Today, Steve Aiken OBE MLA said the posts will "place a huge burden on businesses" already dealing with the impact of Coronavirus.
He said: “We now have it in the clearest of terms that there will be an Irish Sea border come 1 January 2021. We had warned that this was sadly inevitable if we continued on the direction of travel set in December 2017 that the UK Government has allowed to continue.
"It is unforgivable that we have ended up here.
“For all the big talk and bluster, Northern Ireland will now have to deal with Border Control Posts at our ports and airports. This places a huge burden on businesses here who will be expected to be totally prepared for the changes in just over seven months time, amidst the crisis many are currently facing due to Covid-19.
“The EU is not without fault here, intransigence on its part played a big role in leading us here, nor are those who made it all about the border on the island of Ireland.
"The damage they warned that could be caused by checks on the island could be ten-fold now if there is disruption caused by east/west checks. If they are serious about protecting Northern Ireland then they need to be just as vocal now.
“We urgently need to hear from the UK Government on how they are going to assist Northern Ireland in getting ready for this. We didn’t ask for it, nor do we want it. We should not be expected to bear the cost.

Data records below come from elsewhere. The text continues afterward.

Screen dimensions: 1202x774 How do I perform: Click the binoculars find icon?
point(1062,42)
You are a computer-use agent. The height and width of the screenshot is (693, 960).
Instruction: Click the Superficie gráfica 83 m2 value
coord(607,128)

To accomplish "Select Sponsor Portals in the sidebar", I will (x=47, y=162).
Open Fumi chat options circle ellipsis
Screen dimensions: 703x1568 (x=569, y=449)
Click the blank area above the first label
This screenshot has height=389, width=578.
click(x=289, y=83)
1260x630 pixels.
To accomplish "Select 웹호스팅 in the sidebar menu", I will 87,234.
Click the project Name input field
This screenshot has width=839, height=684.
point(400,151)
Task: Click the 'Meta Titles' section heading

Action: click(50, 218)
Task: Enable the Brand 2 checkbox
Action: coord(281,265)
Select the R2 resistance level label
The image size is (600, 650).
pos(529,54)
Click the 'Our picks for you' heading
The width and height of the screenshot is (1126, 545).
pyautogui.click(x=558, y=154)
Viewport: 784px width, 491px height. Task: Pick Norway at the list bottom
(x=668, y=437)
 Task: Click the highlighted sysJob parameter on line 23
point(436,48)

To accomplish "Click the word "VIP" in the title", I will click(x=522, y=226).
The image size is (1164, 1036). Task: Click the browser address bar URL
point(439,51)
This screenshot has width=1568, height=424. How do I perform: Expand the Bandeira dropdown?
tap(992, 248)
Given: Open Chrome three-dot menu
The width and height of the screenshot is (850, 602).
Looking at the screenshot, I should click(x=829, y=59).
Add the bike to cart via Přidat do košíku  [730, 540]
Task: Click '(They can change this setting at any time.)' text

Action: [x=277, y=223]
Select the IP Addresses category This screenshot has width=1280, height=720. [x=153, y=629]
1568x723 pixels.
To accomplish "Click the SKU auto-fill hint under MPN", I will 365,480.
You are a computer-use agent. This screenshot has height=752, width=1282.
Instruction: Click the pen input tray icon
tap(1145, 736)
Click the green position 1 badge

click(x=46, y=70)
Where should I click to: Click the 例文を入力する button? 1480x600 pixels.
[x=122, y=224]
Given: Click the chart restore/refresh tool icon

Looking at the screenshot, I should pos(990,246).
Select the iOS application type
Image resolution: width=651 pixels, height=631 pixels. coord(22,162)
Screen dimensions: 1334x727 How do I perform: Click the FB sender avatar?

The Northern Ireland Executive must make a strong case for mitigation and for an urgent road map from HMG on how they are going to ensure that businesses in Northern Ireland are not disadvantaged by what they have agreed to.”
Belfast City Airport that will see physical posts.
Junior Minister Declan Kearney told the committee on Tuesday that the Executive had been given a briefing by officials on Monday on the latest stage of Brexit negotiations between the UK government and the EU.
He went on to say that the London government has "confirmed that it will urgently put in place detailed plans with the Executive, which does include the physical posts at ports of entry".
Mr Kearney said: "They have signaled that in order to implement the protocol for January 1 in a way that we all want which is of course is to avoid disruption to trade.
"Delivery on that infrastructure needs to start as soon as possible, and the British government has indicated that it will provide advice on the requirements and the funding to put that in place."
Northern Ireland is set to continue to follow EU single market rules on agricultural and manufactured goods after Brexit, while the rest of the UK will stop following these rules at the end of 2020.